Dataset entries
_ _ _ _ _ _ _

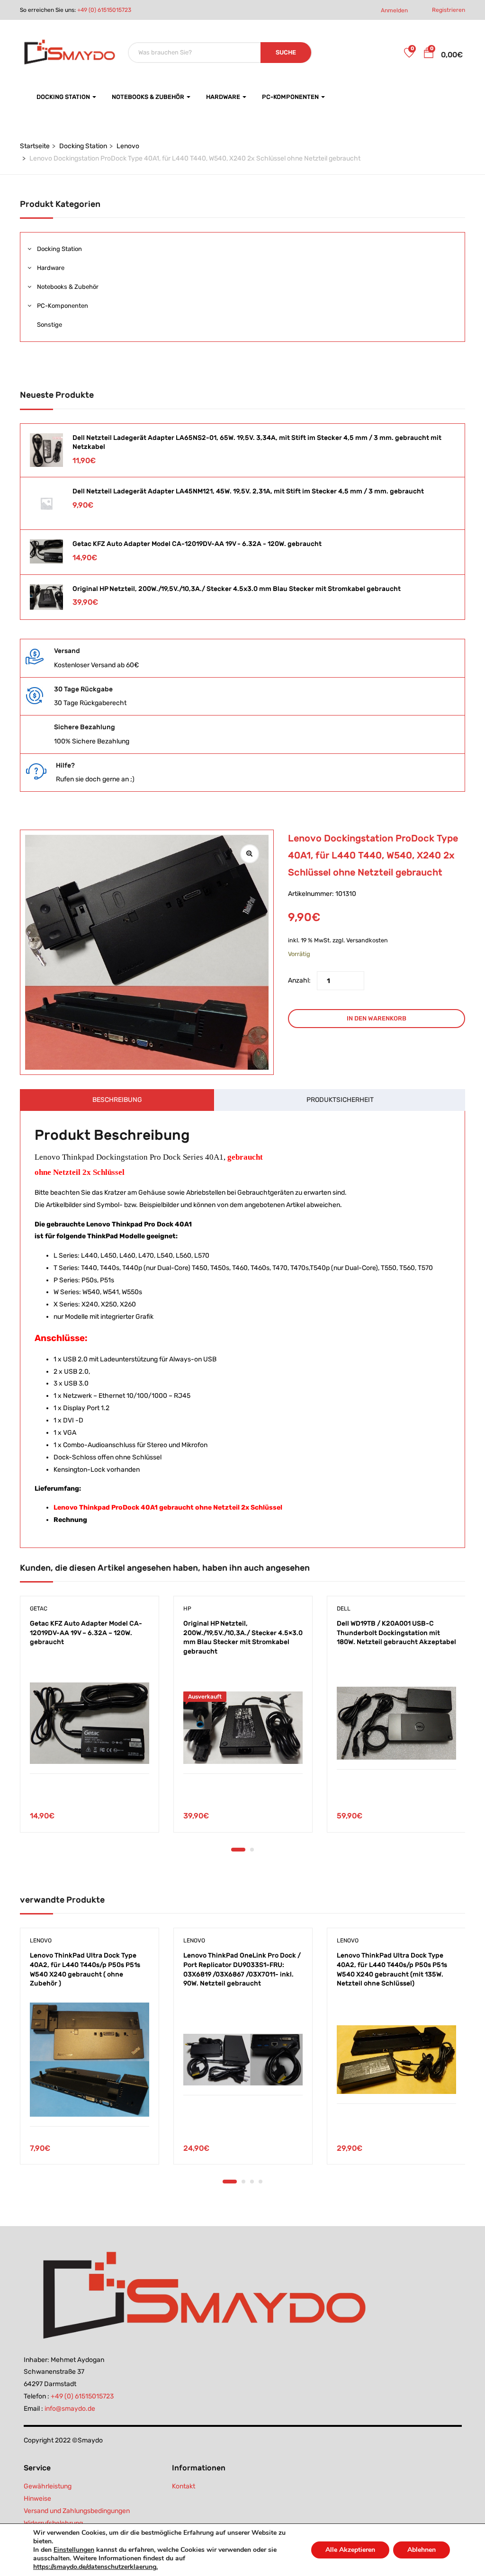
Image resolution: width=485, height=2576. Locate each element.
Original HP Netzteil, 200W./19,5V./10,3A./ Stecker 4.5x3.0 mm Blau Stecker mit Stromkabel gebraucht (236, 589)
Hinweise (37, 2499)
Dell (343, 1608)
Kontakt (183, 2486)
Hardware (224, 96)
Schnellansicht (90, 1750)
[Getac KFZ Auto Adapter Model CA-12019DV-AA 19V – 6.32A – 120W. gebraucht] (89, 1723)
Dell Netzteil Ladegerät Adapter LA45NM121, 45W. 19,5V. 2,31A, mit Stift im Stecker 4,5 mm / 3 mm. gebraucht (248, 491)
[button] (428, 54)
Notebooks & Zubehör (149, 96)
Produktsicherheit (340, 1100)
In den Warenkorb (376, 1018)
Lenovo (128, 146)
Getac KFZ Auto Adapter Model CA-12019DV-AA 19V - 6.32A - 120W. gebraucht (197, 544)
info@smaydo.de (70, 2409)
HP (187, 1608)
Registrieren (448, 10)
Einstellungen (74, 2550)
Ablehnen (421, 2549)
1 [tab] (238, 1850)
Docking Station (63, 96)
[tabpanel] (89, 1721)
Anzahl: (299, 980)
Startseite (35, 146)
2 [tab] (252, 1850)
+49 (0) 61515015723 (104, 10)
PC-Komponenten (291, 96)
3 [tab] (252, 2181)
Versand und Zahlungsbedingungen (77, 2511)
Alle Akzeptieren (350, 2549)
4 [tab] (260, 2181)
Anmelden (394, 10)
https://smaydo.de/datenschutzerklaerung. (95, 2566)
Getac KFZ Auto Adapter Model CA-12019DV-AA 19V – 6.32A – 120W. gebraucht (86, 1632)
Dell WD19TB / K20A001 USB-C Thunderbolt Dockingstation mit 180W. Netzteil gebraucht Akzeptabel (396, 1632)
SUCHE (286, 52)
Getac (38, 1608)
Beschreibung (117, 1100)
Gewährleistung (48, 2486)
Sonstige (49, 324)
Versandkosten (367, 940)
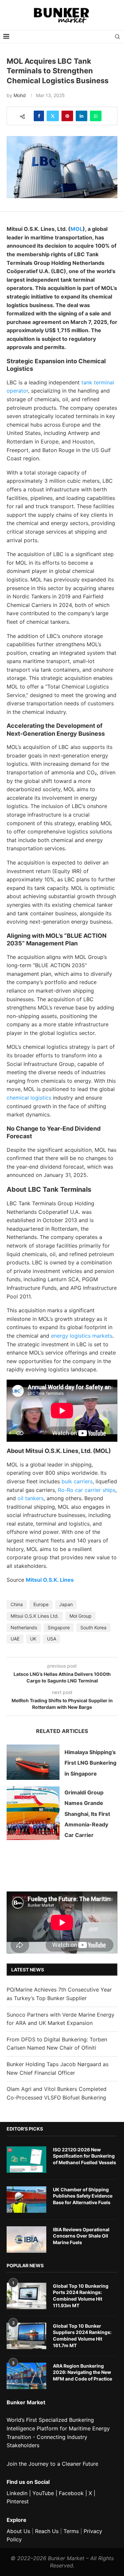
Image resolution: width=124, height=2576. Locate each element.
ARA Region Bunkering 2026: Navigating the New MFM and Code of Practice (82, 2372)
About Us (18, 2531)
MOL (76, 229)
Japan (66, 1604)
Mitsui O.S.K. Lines (50, 1579)
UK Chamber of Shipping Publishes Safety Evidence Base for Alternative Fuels (82, 2196)
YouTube (43, 2493)
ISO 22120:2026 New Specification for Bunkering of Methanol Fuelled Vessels (84, 2156)
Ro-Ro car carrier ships (86, 1490)
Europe (41, 1604)
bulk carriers (77, 1481)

_ _ _ _ _ _ _

Task directions: Take the lines from the first line of the entries through the line with "Lenovo (128, 146)", inclusive, and give them again exactly, minus any pictures.

Your response:
Image resolution: width=485, height=2576. Locate each element.
Original HP Netzteil, 200W./19,5V./10,3A./ Stecker 4.5x3.0 mm Blau Stecker mit Stromkabel gebraucht (236, 589)
Hinweise (37, 2499)
Dell (343, 1608)
Kontakt (183, 2486)
Hardware (224, 96)
Schnellansicht (90, 1750)
[Getac KFZ Auto Adapter Model CA-12019DV-AA 19V – 6.32A – 120W. gebraucht] (89, 1723)
Dell Netzteil Ladegerät Adapter LA45NM121, 45W. 19,5V. 2,31A, mit Stift im Stecker 4,5 mm / 3 mm. gebraucht (248, 491)
[button] (428, 54)
Notebooks & Zubehör (149, 96)
Produktsicherheit (340, 1100)
In den Warenkorb (376, 1018)
Lenovo (128, 146)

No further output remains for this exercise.